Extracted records

..............................

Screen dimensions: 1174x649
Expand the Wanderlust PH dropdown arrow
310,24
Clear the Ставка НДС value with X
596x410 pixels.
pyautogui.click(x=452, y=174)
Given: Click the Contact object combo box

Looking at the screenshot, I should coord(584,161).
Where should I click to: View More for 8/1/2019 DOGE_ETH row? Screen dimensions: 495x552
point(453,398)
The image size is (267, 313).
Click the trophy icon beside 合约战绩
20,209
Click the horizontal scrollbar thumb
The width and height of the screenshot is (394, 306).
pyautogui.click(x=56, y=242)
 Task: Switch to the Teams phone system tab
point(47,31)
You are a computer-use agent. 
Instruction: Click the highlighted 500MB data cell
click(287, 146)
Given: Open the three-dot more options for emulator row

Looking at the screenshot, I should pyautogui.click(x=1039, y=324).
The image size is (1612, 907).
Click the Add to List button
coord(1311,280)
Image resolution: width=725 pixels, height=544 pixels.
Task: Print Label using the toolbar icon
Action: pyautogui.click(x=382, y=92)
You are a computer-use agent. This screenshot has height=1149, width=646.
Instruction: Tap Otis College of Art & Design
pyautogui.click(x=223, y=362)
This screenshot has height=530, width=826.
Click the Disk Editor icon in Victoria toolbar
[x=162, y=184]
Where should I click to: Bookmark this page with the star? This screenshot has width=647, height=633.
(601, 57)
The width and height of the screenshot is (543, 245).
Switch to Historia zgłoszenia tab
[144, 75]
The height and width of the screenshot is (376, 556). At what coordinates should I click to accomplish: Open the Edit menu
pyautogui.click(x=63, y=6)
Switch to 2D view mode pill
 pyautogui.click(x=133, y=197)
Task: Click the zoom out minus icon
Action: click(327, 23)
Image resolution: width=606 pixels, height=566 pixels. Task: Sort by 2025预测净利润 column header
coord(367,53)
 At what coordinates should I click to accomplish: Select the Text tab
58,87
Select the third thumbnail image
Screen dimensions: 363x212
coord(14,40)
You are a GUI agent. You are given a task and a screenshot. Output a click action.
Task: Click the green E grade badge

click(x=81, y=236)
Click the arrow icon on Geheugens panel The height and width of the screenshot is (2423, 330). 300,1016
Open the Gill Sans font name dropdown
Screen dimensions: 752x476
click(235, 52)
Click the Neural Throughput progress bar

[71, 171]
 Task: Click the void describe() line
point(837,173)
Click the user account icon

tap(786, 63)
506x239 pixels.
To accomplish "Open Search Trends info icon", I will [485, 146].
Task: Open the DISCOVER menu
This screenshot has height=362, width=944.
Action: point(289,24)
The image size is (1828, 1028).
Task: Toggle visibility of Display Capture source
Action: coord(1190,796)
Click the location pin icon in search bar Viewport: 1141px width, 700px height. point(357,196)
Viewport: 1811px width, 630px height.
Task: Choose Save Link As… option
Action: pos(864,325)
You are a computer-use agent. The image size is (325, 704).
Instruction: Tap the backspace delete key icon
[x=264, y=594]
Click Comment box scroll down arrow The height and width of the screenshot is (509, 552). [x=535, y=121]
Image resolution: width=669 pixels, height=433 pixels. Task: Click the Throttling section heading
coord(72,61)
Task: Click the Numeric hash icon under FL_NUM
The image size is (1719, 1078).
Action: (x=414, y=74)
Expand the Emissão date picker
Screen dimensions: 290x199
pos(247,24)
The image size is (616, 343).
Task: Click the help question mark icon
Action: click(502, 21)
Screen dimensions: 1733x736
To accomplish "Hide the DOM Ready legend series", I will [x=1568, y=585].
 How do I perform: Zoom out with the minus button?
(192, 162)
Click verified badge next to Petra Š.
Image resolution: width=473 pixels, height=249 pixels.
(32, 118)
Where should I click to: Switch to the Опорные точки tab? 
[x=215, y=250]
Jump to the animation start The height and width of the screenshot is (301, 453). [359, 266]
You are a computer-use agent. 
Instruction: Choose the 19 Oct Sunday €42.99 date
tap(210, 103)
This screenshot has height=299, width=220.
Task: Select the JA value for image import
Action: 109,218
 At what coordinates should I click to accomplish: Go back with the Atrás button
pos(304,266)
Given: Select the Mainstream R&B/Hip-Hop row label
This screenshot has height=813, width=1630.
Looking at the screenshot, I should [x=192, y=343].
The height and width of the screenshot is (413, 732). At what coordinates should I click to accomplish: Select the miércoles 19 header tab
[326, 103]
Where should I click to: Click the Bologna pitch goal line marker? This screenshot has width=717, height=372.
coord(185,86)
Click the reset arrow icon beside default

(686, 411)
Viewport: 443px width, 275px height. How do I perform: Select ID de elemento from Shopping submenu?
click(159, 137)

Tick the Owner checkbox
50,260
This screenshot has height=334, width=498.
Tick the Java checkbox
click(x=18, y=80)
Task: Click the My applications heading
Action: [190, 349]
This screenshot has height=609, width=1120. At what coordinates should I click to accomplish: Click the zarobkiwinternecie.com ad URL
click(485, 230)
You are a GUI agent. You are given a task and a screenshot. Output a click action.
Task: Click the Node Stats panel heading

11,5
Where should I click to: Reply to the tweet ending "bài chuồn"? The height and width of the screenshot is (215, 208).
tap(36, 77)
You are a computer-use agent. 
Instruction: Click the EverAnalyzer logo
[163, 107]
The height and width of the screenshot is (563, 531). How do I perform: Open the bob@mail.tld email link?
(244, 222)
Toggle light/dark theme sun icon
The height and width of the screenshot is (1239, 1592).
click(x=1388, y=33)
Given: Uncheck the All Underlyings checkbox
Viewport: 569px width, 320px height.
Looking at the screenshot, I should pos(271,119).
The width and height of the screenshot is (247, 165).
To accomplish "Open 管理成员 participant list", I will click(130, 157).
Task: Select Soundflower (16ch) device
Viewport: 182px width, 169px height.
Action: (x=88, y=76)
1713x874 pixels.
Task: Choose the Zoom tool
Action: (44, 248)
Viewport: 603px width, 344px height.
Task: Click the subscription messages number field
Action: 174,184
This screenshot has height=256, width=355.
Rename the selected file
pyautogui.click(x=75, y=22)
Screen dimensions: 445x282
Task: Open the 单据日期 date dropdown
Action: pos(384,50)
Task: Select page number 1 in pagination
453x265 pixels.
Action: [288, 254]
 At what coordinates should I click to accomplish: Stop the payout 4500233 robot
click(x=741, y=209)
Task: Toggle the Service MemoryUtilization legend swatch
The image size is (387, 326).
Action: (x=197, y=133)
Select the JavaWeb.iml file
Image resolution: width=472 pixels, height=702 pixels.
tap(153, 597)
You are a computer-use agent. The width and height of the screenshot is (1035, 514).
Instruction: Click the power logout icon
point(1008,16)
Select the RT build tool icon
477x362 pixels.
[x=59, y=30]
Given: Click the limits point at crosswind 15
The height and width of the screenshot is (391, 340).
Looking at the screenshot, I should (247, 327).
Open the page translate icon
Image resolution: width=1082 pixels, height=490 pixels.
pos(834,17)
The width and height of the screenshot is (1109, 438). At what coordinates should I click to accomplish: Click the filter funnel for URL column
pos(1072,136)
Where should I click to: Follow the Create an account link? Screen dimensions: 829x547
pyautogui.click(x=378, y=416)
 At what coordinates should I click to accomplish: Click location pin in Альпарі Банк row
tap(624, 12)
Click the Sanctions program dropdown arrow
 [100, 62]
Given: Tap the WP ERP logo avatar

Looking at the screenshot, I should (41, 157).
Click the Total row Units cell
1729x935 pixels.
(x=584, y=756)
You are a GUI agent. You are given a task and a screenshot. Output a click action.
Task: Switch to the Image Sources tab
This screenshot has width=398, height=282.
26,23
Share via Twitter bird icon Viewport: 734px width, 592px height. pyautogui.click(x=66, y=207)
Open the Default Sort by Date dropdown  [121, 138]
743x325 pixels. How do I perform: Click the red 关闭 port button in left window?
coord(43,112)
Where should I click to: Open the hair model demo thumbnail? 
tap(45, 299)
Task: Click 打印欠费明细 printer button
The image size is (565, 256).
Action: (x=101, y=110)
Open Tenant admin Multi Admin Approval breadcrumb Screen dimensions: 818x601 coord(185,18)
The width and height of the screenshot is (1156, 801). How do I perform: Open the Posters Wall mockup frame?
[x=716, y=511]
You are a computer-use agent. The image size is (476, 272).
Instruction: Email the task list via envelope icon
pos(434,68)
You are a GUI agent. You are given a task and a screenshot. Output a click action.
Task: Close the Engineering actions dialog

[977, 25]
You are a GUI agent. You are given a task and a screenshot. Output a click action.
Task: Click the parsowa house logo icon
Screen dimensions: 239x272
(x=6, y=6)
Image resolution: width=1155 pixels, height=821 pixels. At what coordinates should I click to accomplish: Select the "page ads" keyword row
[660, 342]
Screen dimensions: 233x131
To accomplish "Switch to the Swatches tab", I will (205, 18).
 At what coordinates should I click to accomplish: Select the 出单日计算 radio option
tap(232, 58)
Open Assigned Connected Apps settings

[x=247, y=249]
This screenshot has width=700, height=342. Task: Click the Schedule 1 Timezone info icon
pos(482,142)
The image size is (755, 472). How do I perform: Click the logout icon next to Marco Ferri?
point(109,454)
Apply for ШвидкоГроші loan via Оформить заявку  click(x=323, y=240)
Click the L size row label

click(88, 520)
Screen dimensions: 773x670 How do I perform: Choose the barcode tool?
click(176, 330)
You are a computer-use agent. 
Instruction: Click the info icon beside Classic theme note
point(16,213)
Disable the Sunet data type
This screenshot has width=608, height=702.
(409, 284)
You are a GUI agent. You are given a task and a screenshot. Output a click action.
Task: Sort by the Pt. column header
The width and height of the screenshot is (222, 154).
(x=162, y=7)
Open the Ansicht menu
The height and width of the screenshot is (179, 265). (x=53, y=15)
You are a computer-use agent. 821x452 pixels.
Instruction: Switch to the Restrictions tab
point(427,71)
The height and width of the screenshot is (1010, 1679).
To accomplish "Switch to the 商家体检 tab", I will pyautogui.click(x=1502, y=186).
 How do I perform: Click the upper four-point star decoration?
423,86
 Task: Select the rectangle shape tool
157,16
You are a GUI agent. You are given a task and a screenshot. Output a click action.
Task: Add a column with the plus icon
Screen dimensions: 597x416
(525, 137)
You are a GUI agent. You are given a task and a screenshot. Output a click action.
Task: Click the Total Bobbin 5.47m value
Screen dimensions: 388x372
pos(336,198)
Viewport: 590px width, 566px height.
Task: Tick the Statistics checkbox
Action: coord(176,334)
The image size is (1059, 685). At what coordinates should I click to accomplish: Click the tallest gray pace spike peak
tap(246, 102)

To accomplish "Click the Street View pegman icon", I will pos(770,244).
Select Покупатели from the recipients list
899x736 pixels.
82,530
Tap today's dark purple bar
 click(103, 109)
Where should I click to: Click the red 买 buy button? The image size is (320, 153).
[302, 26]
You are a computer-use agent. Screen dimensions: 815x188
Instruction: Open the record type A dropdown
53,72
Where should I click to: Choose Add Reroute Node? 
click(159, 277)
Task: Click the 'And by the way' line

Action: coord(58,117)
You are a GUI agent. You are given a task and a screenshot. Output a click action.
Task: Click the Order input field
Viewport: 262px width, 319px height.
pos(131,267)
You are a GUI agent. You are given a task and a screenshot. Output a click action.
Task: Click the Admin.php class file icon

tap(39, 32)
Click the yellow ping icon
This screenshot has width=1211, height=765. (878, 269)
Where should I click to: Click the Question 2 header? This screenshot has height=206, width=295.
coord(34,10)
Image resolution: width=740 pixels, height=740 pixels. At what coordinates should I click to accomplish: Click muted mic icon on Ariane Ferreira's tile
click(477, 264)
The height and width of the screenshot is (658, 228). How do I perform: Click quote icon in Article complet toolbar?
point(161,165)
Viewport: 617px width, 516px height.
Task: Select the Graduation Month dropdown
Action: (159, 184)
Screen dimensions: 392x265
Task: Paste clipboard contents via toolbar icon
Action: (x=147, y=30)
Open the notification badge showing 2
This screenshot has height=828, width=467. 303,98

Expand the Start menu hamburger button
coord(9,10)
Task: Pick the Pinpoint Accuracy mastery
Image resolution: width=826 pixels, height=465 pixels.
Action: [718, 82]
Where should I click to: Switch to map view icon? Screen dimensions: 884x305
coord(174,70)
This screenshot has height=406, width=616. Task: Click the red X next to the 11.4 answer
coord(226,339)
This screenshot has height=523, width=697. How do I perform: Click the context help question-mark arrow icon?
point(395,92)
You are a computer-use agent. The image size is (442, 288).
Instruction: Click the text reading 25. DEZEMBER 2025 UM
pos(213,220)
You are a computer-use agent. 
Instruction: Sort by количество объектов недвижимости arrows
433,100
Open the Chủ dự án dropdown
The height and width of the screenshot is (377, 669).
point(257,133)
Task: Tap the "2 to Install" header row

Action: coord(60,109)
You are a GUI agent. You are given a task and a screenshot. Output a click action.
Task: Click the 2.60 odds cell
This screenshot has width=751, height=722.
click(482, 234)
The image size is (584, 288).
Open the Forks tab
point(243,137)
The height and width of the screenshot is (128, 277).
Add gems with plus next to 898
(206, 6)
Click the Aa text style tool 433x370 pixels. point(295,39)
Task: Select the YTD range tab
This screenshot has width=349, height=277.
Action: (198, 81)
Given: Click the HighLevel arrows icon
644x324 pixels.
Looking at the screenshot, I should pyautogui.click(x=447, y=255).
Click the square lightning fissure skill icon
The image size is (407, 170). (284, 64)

..............................

■ WHAT THIS TASK INVOLVES ■
From the line that has "Instruction: Click the highlighted" through the line that has "The image size is (1612, 907).", copy every line exactly as it appears above, and leave out all others.

■ OUTPUT OF THE EXERCISE ■
Instruction: Click the highlighted 500MB data cell
click(287, 146)
Given: Open the three-dot more options for emulator row

Looking at the screenshot, I should pyautogui.click(x=1039, y=324).
The image size is (1612, 907).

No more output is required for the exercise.